- Text and item location entries
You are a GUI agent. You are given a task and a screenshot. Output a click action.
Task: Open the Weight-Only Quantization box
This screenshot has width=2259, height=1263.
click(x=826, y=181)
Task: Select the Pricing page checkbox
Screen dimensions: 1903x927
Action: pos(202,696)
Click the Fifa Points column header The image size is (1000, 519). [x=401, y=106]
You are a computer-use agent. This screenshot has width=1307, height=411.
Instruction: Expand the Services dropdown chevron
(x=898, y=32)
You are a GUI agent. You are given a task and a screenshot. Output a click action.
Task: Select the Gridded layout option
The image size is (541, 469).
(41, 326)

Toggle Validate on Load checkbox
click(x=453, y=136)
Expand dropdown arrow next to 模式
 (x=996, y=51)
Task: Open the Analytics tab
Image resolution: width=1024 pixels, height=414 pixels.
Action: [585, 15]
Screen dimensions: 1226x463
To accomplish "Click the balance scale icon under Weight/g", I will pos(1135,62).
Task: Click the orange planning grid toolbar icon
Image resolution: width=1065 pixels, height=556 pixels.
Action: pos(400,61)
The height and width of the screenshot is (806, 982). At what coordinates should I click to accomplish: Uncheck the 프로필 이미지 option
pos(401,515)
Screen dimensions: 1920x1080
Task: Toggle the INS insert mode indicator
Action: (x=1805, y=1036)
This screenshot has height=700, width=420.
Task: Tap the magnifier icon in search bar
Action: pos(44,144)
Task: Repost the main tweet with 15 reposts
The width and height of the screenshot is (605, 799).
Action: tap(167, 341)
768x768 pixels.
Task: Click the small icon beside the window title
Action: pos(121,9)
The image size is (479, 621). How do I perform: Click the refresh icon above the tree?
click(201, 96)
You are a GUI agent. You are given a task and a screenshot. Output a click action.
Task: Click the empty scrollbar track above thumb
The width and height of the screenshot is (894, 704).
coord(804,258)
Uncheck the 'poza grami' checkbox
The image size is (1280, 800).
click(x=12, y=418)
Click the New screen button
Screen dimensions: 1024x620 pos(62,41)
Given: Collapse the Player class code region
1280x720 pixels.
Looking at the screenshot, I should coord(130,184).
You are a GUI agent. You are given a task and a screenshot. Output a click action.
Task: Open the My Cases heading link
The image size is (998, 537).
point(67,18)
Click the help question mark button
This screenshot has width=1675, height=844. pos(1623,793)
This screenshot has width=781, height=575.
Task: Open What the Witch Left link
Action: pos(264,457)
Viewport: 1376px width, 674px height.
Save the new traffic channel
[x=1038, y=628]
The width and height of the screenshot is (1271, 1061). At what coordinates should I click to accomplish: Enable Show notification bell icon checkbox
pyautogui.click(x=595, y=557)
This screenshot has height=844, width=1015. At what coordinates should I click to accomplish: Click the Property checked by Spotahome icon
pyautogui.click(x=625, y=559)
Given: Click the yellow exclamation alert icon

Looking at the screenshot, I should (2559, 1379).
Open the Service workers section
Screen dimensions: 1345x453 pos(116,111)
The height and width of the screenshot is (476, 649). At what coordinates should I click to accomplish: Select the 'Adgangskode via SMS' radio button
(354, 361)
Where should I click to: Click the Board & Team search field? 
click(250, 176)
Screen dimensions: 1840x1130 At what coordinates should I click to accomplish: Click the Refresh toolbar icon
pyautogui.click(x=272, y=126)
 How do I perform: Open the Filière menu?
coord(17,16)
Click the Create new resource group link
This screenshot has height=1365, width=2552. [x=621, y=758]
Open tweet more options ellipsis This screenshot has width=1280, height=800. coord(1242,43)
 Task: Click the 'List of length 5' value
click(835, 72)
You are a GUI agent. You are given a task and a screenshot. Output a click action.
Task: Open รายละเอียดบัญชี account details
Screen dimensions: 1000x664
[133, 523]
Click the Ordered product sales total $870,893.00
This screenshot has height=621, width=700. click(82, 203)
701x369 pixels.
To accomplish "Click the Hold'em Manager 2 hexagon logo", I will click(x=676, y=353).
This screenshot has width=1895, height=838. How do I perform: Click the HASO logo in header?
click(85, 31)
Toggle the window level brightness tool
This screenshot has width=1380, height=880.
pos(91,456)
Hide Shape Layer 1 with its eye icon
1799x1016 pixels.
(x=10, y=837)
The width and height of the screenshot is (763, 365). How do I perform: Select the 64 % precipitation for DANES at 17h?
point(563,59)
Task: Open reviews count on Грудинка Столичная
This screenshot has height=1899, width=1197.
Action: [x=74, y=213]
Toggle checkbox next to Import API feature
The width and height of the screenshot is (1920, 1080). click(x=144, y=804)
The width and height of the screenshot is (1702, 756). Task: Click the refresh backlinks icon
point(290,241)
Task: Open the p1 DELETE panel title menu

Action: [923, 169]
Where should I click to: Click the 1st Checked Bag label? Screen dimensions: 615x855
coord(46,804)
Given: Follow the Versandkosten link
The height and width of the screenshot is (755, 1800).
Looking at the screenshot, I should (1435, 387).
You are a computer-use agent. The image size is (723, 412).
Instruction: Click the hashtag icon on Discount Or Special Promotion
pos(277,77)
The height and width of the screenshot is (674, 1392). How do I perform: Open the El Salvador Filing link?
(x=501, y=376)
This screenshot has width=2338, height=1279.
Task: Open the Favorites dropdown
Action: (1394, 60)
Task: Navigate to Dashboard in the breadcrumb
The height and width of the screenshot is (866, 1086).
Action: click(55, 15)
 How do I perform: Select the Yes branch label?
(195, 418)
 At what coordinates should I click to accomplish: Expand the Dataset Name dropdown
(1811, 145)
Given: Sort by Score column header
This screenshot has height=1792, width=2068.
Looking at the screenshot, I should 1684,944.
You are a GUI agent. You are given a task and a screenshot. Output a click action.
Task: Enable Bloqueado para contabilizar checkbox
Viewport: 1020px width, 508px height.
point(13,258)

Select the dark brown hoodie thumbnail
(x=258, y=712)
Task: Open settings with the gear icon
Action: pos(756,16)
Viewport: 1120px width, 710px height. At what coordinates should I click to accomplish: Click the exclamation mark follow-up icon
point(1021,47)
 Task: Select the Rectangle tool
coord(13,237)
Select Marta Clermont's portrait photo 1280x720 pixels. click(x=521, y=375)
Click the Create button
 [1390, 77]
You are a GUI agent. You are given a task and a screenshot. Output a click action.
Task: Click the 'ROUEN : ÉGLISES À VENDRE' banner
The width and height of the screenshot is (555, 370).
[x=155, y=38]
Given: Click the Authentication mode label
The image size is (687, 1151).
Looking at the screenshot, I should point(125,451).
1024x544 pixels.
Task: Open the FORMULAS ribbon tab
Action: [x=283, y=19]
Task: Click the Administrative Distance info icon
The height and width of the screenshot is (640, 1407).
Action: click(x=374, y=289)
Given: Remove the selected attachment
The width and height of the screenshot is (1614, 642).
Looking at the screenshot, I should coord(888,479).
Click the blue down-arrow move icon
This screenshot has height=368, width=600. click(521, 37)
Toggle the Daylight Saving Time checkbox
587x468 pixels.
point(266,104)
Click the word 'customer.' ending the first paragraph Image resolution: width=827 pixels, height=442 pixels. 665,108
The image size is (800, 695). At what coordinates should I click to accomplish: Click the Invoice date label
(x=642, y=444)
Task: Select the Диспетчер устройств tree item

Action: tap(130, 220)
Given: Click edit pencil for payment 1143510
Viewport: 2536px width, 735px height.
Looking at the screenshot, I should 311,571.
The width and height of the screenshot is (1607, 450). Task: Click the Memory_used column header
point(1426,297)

- To be done
Copy the data word for word, from its first line through the line containing "Action: pos(44,144)".

- Finished exercise
You are a GUI agent. You are given a task and a screenshot. Output a click action.
Task: Open the Weight-Only Quantization box
This screenshot has width=2259, height=1263.
click(x=826, y=181)
Task: Select the Pricing page checkbox
Screen dimensions: 1903x927
Action: pos(202,696)
Click the Fifa Points column header The image size is (1000, 519). [x=401, y=106]
You are a computer-use agent. This screenshot has width=1307, height=411.
Instruction: Expand the Services dropdown chevron
(x=898, y=32)
You are a GUI agent. You are given a task and a screenshot. Output a click action.
Task: Select the Gridded layout option
The image size is (541, 469).
(41, 326)

Toggle Validate on Load checkbox
click(x=453, y=136)
Expand dropdown arrow next to 模式
 (x=996, y=51)
Task: Open the Analytics tab
Image resolution: width=1024 pixels, height=414 pixels.
Action: [585, 15]
Screen dimensions: 1226x463
To accomplish "Click the balance scale icon under Weight/g", I will pos(1135,62).
Task: Click the orange planning grid toolbar icon
Image resolution: width=1065 pixels, height=556 pixels.
Action: pos(400,61)
The height and width of the screenshot is (806, 982). At what coordinates should I click to accomplish: Uncheck the 프로필 이미지 option
pos(401,515)
Screen dimensions: 1920x1080
Task: Toggle the INS insert mode indicator
Action: (x=1805, y=1036)
This screenshot has height=700, width=420.
Task: Tap the magnifier icon in search bar
Action: pos(44,144)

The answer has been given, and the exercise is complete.